The Great Auk, last seen 1852. Lots of jobs will go extinct, just as they did.
Yet another of these coordinated-looking propaganda barrages warn us of the danger. These are all from June 2015…
- WaPo: “Earth is on brink of a sixth mass extinction, scientists say, and it’s humans’ fault“.
- Newsweek: “Sixth Great Extinction Under Way, Scientists Say“.
- An over-the-top alarm from National Geographic: “Will Humans Survive the Sixth Great Extinction?“.
These headlines are correct, but about the wrong subject. They are exaggerated speculation based on false claims about damage to the biosphere (e.g., 30 thousand species going extinct each year). The coming great extinction is of jobs. The drumbeat of automated has become background in the news, the unnoticed washing away of the foundation to American society. When it is seen, the job losses are often attributed to corporate oligarchies, free trade, or massive immigration.
It has just begun. To more clearly see this trend I recommend following the few experts charting the path to this new world. Such as Martin Ford.

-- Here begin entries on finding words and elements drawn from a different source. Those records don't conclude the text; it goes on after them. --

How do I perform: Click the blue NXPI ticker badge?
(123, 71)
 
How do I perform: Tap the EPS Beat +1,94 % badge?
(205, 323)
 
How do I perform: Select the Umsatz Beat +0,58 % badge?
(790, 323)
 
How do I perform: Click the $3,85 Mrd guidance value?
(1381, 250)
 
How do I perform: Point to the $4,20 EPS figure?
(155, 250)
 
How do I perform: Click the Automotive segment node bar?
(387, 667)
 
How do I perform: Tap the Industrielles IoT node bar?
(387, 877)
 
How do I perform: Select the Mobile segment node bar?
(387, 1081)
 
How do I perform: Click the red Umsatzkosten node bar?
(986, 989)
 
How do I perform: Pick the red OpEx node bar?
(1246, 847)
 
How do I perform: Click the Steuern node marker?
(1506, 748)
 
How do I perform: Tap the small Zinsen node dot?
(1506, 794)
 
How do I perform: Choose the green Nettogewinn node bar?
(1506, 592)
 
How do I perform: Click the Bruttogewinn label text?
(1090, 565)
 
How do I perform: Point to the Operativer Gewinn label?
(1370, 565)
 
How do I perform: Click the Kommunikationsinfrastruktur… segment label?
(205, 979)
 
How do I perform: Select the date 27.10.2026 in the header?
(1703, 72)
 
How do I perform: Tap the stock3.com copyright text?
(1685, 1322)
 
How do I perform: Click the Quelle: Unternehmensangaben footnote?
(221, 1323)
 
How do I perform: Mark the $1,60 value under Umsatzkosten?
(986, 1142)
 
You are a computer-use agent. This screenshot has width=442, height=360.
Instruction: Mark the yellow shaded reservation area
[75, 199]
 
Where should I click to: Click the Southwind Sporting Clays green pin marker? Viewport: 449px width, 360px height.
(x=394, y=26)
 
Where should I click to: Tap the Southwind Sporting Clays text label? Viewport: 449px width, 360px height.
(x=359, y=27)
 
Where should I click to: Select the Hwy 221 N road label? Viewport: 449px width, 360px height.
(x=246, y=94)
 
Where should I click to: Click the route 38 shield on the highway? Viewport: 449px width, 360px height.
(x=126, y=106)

Traditionally, robots have been in factories, but I think that over the next 10 to 20 years, automation in the form of robots, smart software and machine learning is really going to invade pretty much across the board. It’s going to start impacting jobs at all skill levels. It’s not just going to be about low-wage people who don’t have lots of education. It’s really starting to impact also professional jobs.
… we’re in the midst of a transition where in the past, machines have always been tools that have been used by people and made those people more productive, but increasingly, the technology is really becoming a replacement or a substitute for more and more workers. That’s going to be a huge issue over the coming decade.